🤖 AI Summary
While existing vision-language-action models exhibit strong semantic generalization, they struggle to capture fine-grained world dynamics. This work proposes MotuBrain, a unified multimodal generative model built upon the UniDiffuser framework and a three-stream Mixture-of-Transformers architecture, which jointly models video and action sequences to support diverse inference paradigms—including policy learning, world modeling, and video generation. By integrating a unified multi-view representation, an explicit language-action coupling mechanism, and an efficient inference stack, MotuBrain seamlessly handles heterogeneous multimodal data while achieving over 50× faster inference, enabling real-time deployment. The model demonstrates exceptional generalization and controllability across a wide range of tasks.
📝 Abstract
Vision-Language-Action (VLA) models achieve strong semantic generalization but often lack fine-grained modeling of world dynamics.
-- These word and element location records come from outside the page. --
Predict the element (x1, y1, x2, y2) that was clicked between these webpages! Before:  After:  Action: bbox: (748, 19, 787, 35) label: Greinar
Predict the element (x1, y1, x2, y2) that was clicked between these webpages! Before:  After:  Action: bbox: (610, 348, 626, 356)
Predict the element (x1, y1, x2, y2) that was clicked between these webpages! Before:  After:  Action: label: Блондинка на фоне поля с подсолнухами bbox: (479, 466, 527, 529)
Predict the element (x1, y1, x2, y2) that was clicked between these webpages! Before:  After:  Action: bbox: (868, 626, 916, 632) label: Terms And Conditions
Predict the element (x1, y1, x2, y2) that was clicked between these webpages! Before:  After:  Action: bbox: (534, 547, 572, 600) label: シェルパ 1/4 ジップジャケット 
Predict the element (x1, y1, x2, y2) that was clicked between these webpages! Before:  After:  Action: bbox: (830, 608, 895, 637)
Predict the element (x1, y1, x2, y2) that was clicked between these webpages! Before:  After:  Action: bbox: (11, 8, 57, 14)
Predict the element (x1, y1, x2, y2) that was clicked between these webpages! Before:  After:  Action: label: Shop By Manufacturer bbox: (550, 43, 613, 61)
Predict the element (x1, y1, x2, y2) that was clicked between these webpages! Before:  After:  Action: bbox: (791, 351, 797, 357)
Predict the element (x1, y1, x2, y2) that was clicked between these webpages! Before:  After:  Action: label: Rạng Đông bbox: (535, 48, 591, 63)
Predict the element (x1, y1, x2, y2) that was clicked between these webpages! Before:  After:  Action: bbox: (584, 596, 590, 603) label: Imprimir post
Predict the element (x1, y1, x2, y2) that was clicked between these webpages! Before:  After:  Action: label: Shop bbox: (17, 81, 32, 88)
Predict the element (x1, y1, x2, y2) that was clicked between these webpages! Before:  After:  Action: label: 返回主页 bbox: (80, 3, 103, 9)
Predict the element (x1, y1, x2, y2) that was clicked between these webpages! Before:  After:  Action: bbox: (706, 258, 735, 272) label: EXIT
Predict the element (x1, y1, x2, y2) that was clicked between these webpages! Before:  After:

Recent work explores video generation models as a foundation for world modeling, leading to unified World Action Models (WAMs) that jointly model visual dynamics and actions. We present MotuBrain, a unified multimodal generative model that jointly models video and action under a UniDiffuser formulation with a three-stream Mixture-of-Transformers architecture. A single model supports multiple inference modes, including policy learning, world modeling, video generation, inverse dynamics, and joint video-action prediction, while scaling to heterogeneous multimodal data such as video-only and cross-embodiment robot data. To improve real-world applicability, MotuBrain introduces a unified multiview representation, explicit language-action coupling, and an efficient inference stack, achieving over 50x speedup for real-time deployment.